As if on cue, even while sitting and writing these words another breakthrough occurred. This past Sunday a sister at church mentioned that she reads my blog posts and commented that she now knew where my oldest son got his way with words (for accuracy, let the record show, he is MUCH more skilled with words than I am). Quickly I explained to her that, while this is likely true to a degree, it really goes back much further, back to his great-grandmother, whom I affectionally call memaw. As far back as I can remember she has been a writer. Her main outlet for expression is the inside of a card. Hallmark employs people to write thoughtful, funny, clever, tender, and sentimental cards, but they all pale in comparison to the things my memaw would write inside them. Sometimes it was poems she wrote, sometimes it was an amalgam of song lyrics, famous poems, jingles, quotes, and, at times, it was a brief history of the day you were born, but mostly it was just words of sentiment from her heart.

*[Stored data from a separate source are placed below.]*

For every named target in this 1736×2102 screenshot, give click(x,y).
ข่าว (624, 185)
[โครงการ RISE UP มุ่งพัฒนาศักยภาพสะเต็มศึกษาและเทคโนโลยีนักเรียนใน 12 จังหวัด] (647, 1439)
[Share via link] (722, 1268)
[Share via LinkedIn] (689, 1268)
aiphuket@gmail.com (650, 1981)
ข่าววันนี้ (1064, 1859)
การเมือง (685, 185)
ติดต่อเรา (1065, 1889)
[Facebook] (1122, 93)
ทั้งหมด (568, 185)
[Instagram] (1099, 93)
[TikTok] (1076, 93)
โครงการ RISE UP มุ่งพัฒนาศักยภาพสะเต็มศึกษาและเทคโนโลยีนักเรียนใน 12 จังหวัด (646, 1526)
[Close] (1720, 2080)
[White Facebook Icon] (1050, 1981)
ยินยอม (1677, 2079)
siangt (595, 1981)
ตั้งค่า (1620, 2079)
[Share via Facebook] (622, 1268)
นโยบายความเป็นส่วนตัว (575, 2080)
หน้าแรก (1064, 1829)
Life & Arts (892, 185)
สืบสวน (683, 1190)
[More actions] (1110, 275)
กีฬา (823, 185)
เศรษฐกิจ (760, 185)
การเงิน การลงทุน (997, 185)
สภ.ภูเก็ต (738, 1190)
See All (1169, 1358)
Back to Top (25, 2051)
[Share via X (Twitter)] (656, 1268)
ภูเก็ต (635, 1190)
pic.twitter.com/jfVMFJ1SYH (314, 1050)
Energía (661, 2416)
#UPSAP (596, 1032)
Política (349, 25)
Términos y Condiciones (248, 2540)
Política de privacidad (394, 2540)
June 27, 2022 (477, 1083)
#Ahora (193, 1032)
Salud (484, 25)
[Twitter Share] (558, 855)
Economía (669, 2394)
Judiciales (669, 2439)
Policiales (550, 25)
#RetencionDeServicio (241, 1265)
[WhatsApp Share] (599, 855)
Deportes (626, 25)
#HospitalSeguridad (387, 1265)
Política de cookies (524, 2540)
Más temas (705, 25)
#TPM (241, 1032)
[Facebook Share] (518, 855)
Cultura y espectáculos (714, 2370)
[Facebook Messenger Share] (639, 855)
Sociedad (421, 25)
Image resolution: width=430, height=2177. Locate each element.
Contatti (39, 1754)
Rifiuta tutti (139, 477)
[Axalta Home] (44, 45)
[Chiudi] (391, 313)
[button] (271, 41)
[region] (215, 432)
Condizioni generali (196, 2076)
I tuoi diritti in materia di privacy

Even now, sitting here reflecting upon the cards I received through the years, I am realizing that my affinity, not just for writing, but for incorporating song lyrics, pop culture phrases, commercial jingles, poems, and song titles into my writing is also derived from her influence. 

Are we the products of nature or nurture? Who knows? That’s for the scientists to figure out I suppose, but based upon my experience, I’d venture a guess that it’s a little of both. Unintentionally, but thankfully, I have been on an emotional archaeological expedition into my own heart and have discovered many treasures that were clearly buried there by my ancestors in hopes that I would one day discover them, and today I celebrate the fact that I did.